At the moment I’m trying to make a small bridge between libcinder and dlib. Everything is working except image conversion from dlib to Cinder. Let me elaborate a bit:

In dlib images are either 2D arrays or matrixes. The type of pixel is templated and can be anything including unsigned char, unsigned short, float etc. . Following the same methods used in OpenCV3 block (and having a look at the openframeworks impl), I’ve made a ImageSource class as:

template<typename pixel_type>
    class ImageSourceDlib : public ci::ImageSource {
    public:
        
        typedef typename dlib::pixel_traits<pixel_type>::basic_pixel_type basic_pixel_type;
        
        ImageSourceDlib(const dlib::array2d<pixel_type>& in) : ci::ImageSource()
        {
            mWidth = dlib::num_columns(in);
            mHeight = dlib::num_rows(in);
            setColorModel(getDlibColorModel<pixel_type>());
            setChannelOrder(getDlibChannelOrder<pixel_type>());
            setDataType(getDlibDataType<pixel_type>());
            mRowBytes = (int32_t)dlib::width_step(in);
            mData = reinterpret_cast<const basic_pixel_type*>(dlib::image_data(in));
        }
        
        ImageSourceDlib(const dlib::matrix<pixel_type>& in) : ci::ImageSource()
        {
            mWidth = dlib::num_columns(in);
            mHeight = dlib::num_rows(in);
            setColorModel(getDlibColorModel<pixel_type>());
            setChannelOrder(getDlibChannelOrder<pixel_type>());
            setDataType(getDlibDataType<pixel_type>());
            mRowBytes = (int32_t)dlib::width_step(in);
            mData = reinterpret_cast<const basic_pixel_type*>(dlib::image_data(in));
        }
        
        const basic_pixel_type*		mData;
        int32_t                     mRowBytes;
        
    };

Here “basic_pixel_type” can be unsigned char, unsigned short or float. As for the load(ImageTargetRef) override, I have this:

void load( ci::ImageTargetRef target ) {
                ci::ImageSource::RowFunc func = setupRowFunc( target );
                
                const uint8_t *data = reinterpret_cast<const uint8_t*>(mData);
                for( int32_t row = 0; row < mHeight; ++row ) {
                    ((*this).*func)( target, row, data );
                    data += mRowBytes;
                }
            }

When dealing with all sorts of dlib images with unsigned char pixel type, everything works fine but when using float or unsigned short I get weird results like this:

Don’t mind picture 4 and 5. These are because of dlib’s different color models (HSI and LAB). But as you can see in picture 7 and 8 the results are very weird. 7 is float and 8 is unsigned short.

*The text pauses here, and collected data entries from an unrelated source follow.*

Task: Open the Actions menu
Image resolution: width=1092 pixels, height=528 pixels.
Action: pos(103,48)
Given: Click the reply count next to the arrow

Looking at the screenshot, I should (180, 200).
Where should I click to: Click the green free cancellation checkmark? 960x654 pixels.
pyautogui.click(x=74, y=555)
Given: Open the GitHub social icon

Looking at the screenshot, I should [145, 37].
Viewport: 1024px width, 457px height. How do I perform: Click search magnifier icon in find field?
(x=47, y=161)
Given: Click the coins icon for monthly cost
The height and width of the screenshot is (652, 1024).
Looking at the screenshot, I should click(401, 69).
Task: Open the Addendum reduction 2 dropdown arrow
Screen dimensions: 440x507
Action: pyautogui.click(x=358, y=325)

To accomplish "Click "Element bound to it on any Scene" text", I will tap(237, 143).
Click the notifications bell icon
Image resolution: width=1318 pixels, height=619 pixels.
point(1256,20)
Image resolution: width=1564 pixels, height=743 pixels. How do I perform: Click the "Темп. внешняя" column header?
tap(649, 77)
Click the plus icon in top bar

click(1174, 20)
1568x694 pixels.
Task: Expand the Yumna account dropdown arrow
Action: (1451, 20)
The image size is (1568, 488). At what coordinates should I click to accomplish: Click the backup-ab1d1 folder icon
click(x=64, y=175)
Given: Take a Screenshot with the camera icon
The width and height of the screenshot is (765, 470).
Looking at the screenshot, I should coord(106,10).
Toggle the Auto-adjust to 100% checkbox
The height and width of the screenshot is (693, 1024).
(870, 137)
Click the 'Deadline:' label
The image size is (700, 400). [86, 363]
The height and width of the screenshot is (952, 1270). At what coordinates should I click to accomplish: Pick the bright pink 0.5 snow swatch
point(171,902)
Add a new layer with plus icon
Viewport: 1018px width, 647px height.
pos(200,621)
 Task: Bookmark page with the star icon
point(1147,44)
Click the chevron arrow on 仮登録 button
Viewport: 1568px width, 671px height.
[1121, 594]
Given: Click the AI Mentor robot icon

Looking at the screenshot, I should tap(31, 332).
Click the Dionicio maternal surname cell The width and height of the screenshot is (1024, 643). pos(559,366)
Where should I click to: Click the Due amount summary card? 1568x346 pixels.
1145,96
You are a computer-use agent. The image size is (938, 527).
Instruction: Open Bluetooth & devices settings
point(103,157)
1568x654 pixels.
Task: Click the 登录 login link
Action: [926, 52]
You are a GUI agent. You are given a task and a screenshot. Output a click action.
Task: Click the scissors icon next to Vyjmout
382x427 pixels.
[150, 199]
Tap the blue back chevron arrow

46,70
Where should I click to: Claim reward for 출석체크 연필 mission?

Can anyone help me out here? Am I doing something wrong in load() method?
Thanks a lot guys


#2

Also if I change the load() method to this (change the data to const basic_pixel_type*):

void load( ci::ImageTargetRef target ) {
            // get a pointer to the ImageSource function appropriate for handling our data configuration
            ci::ImageSource::RowFunc func = setupRowFunc( target );
            
            const basic_pixel_type *data = mData;
            for( int32_t row = 0; row < mHeight; ++row ) {
                ((*this).*func)( target, row, data );
                data += mRowBytes;
            }
        }

I get this:

The only difference is that the unsigned short version is totally black now, not helping much unfortunately :slight_smile:


#3

I should also mention that the DataType, ColorModel and ChannelOrder are all correct when I debugged the code. unsigned short should be ci::ImageIo::DataType::UINT16, right?


#4

Maybe it has to do with endianness? Try reversing the order of the bytes for each unsigned short or float.


#5

Thanks Paul for the suggestion, it didn’t seem to cut it though.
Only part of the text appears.